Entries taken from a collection
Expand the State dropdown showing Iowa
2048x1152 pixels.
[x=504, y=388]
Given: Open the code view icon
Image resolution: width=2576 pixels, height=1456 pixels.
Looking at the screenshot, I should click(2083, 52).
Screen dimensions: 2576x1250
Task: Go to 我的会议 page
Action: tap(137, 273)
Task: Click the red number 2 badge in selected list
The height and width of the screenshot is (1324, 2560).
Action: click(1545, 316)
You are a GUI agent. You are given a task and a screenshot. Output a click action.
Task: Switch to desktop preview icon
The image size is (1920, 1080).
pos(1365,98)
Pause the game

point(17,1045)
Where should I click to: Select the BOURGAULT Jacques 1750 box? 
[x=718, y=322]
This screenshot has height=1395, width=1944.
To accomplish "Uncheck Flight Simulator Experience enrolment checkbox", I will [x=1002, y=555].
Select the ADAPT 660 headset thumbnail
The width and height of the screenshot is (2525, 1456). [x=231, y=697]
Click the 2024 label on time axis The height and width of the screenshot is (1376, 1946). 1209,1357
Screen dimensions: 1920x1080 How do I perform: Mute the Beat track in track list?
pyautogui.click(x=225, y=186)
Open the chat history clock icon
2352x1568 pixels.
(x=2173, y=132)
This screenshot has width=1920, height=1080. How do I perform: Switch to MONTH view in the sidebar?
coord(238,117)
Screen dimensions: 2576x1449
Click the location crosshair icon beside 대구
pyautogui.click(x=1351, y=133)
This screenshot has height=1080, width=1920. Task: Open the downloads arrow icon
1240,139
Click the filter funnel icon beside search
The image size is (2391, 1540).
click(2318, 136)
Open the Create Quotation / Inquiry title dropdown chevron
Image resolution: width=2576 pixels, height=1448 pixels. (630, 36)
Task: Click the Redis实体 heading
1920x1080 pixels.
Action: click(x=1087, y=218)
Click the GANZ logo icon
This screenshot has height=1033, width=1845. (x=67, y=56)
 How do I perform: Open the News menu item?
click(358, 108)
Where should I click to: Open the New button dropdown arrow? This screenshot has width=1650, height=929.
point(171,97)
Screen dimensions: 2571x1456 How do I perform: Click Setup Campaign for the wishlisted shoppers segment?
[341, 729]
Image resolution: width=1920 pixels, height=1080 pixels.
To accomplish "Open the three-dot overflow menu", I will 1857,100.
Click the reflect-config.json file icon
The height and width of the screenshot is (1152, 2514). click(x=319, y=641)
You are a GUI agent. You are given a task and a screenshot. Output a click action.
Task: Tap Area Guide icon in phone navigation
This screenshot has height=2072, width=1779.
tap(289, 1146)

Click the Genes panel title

_Work instructions_
Beginning at the line with "2048x1152 pixels." and stopping after the line with "Image resolution: width=1920", please write out every line of the data above exactly and nothing else.

_Reply to the task_
2048x1152 pixels.
[x=504, y=388]
Given: Open the code view icon
Image resolution: width=2576 pixels, height=1456 pixels.
Looking at the screenshot, I should click(2083, 52).
Screen dimensions: 2576x1250
Task: Go to 我的会议 page
Action: tap(137, 273)
Task: Click the red number 2 badge in selected list
The height and width of the screenshot is (1324, 2560).
Action: click(1545, 316)
You are a GUI agent. You are given a task and a screenshot. Output a click action.
Task: Switch to desktop preview icon
The image size is (1920, 1080).
pos(1365,98)
Pause the game

point(17,1045)
Where should I click to: Select the BOURGAULT Jacques 1750 box? 
[x=718, y=322]
This screenshot has height=1395, width=1944.
To accomplish "Uncheck Flight Simulator Experience enrolment checkbox", I will [x=1002, y=555].
Select the ADAPT 660 headset thumbnail
The width and height of the screenshot is (2525, 1456). [x=231, y=697]
Click the 2024 label on time axis The height and width of the screenshot is (1376, 1946). 1209,1357
Screen dimensions: 1920x1080 How do I perform: Mute the Beat track in track list?
pyautogui.click(x=225, y=186)
Open the chat history clock icon
2352x1568 pixels.
(x=2173, y=132)
This screenshot has width=1920, height=1080. How do I perform: Switch to MONTH view in the sidebar?
coord(238,117)
Screen dimensions: 2576x1449
Click the location crosshair icon beside 대구
pyautogui.click(x=1351, y=133)
This screenshot has height=1080, width=1920. Task: Open the downloads arrow icon
1240,139
Click the filter funnel icon beside search
The image size is (2391, 1540).
click(2318, 136)
Open the Create Quotation / Inquiry title dropdown chevron
Image resolution: width=2576 pixels, height=1448 pixels. (630, 36)
Task: Click the Redis实体 heading
1920x1080 pixels.
Action: click(x=1087, y=218)
Click the GANZ logo icon
This screenshot has height=1033, width=1845. (x=67, y=56)
 How do I perform: Open the News menu item?
click(358, 108)
Where should I click to: Open the New button dropdown arrow? This screenshot has width=1650, height=929.
point(171,97)
Screen dimensions: 2571x1456 How do I perform: Click Setup Campaign for the wishlisted shoppers segment?
[341, 729]
Image resolution: width=1920 pixels, height=1080 pixels.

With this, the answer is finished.